==== DOCUMENT EXTRACT

The previous code directly instantiates a memory and passes the configuration.

Multi cycle memories are pipelined elements, and using them requires the await[1..<inf] declaration modifier and the same rules as pipeline flops apply (See pipelining).

Multidimensional arrays¶

Pyrope supports multi-dimensional arrays, it is possible to slice the array by dimension. The entries are in a row-major order.

mut d2:[2][2] = ((1,2),(3,4))
cassert d2[0][0] == 1 and d2[0][1] == 2 and d2[1][0] == 3 and d2[1][1] == 4

cassert d2[0] == (1,2) and d2[1] == (3,4)

The for iterator goes over each entry of the tuple/array. If a matrix, it does in row-major order. This allows building a simple function to flatten multi-dimensional arrays.

comb flatten(...arr) -> (res) {
  res = ()
  for i in arr {
    res ++= i
  }
}

cassert flatten(d2) == (1,2,3,4)
cassert flatten((((1),2),3),4) == (1,2,3,4)

Array index¶

Array index by default are unsigned integers, but the index can be constrained with tuples or by requiring an enumerate.

========
==== ITEMS

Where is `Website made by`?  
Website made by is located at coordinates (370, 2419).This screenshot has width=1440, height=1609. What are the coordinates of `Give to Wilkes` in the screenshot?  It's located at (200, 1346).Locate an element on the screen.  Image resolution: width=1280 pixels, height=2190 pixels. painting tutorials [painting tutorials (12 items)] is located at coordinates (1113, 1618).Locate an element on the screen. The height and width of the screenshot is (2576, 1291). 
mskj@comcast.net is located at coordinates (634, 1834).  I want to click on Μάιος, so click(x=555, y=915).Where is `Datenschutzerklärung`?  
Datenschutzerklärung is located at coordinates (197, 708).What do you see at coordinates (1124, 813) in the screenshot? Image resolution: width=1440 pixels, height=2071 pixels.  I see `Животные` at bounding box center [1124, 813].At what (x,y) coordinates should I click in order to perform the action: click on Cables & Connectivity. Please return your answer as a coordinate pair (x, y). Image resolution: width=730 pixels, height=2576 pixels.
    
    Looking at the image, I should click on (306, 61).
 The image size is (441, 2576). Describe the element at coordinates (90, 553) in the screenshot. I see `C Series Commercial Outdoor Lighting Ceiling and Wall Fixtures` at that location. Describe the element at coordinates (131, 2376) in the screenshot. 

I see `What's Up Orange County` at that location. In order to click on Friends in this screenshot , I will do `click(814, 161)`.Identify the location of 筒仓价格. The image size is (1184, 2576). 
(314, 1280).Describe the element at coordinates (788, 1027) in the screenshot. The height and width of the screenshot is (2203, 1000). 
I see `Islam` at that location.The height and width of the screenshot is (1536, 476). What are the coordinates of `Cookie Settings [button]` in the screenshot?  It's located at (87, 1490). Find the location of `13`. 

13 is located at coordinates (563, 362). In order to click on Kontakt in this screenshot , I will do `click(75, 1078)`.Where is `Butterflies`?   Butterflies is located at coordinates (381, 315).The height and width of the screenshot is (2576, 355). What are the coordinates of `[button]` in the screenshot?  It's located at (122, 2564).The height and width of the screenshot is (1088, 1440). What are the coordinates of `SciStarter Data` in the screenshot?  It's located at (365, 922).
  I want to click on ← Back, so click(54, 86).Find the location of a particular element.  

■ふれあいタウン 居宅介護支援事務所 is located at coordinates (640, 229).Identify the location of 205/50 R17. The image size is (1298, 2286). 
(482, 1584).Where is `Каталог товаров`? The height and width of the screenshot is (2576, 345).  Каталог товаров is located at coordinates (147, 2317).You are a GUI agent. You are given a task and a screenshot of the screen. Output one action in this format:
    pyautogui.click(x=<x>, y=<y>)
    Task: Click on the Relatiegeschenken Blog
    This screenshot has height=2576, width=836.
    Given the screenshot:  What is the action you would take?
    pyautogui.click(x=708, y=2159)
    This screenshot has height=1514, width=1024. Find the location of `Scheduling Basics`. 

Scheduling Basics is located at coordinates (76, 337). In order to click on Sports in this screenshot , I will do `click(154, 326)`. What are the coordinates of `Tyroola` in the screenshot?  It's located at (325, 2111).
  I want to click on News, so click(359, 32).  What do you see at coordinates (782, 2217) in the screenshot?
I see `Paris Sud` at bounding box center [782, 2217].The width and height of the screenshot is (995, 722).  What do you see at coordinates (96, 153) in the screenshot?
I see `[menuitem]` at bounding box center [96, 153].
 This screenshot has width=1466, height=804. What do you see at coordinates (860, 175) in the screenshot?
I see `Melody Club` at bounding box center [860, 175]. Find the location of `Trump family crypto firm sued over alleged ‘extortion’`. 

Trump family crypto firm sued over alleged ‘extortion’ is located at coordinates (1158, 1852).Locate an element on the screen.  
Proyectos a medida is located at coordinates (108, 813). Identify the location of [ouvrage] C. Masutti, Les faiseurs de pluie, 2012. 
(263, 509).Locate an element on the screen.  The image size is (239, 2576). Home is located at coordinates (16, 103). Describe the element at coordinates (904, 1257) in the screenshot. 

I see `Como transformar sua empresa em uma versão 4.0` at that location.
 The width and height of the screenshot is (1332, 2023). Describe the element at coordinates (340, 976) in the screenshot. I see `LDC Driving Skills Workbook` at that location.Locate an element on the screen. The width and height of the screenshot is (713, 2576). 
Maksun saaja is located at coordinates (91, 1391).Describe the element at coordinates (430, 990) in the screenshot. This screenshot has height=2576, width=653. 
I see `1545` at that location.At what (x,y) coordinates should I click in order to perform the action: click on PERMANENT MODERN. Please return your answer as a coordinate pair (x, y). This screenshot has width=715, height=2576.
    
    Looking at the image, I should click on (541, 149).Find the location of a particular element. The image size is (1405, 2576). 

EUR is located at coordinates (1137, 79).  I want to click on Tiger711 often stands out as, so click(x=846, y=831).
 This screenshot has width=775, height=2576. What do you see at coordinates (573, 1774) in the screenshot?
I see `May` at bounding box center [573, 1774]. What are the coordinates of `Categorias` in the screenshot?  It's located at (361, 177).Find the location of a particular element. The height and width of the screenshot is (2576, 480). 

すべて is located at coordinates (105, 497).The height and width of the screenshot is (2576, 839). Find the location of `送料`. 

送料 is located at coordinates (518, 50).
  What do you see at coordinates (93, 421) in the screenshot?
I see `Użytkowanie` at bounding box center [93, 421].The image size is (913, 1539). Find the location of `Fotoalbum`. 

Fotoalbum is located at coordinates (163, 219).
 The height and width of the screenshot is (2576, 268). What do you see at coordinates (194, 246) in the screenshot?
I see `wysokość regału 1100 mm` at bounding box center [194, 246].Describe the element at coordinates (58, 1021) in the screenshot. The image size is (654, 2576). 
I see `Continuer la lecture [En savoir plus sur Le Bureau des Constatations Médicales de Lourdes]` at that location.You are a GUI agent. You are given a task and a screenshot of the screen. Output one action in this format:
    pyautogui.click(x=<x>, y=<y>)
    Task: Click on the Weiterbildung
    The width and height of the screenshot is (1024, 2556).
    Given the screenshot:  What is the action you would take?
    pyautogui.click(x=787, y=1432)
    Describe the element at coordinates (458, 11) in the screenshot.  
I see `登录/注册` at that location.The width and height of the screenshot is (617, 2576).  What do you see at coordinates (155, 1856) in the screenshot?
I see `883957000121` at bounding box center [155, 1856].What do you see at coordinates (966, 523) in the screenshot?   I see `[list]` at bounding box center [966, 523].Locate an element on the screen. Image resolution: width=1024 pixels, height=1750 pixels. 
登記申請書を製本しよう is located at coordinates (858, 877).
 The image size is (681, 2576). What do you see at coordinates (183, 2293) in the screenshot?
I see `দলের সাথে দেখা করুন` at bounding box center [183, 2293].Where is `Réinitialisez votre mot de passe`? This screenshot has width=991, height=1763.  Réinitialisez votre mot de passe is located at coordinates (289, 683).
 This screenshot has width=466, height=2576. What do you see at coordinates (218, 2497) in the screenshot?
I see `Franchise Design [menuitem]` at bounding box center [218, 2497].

========

* GOALS *
**A.** In the Pyrope arrays excerpt, what order do multi-dimensional arrays follow?
**B.** Which lines in the Pyrope arrays excerpt begin with the word cassert? List all of them.
**C.** Reproduce the Pyrope arrays excerpt starting with "Multi cycle memories" and going on through "d2[1] == (3,4)", swapping "row-major" for "column-major".
You can set the entries aside, since nothing asked here depends on them.

* ANSWERS TO EACH TASK *
**A.** Row-major order.

**B.**
cassert d2[0][0] == 1 and d2[0][1] == 2 and d2[1][0] == 3 and d2[1][1] == 4
cassert d2[0] == (1,2) and d2[1] == (3,4)
cassert flatten(d2) == (1,2,3,4)
cassert flatten((((1),2),3),4) == (1,2,3,4)

**C.**
Multi cycle memories are pipelined elements, and using them requires the await[1..<inf] declaration modifier and the same rules as pipeline flops apply (See pipelining).

Multidimensional arrays¶

Pyrope supports multi-dimensional arrays, it is possible to slice the array by dimension. The entries are in a column-major order.

mut d2:[2][2] = ((1,2),(3,4))
cassert d2[0][0] == 1 and d2[0][1] == 2 and d2[1][0] == 3 and d2[1][1] == 4

cassert d2[0] == (1,2) and d2[1] == (3,4)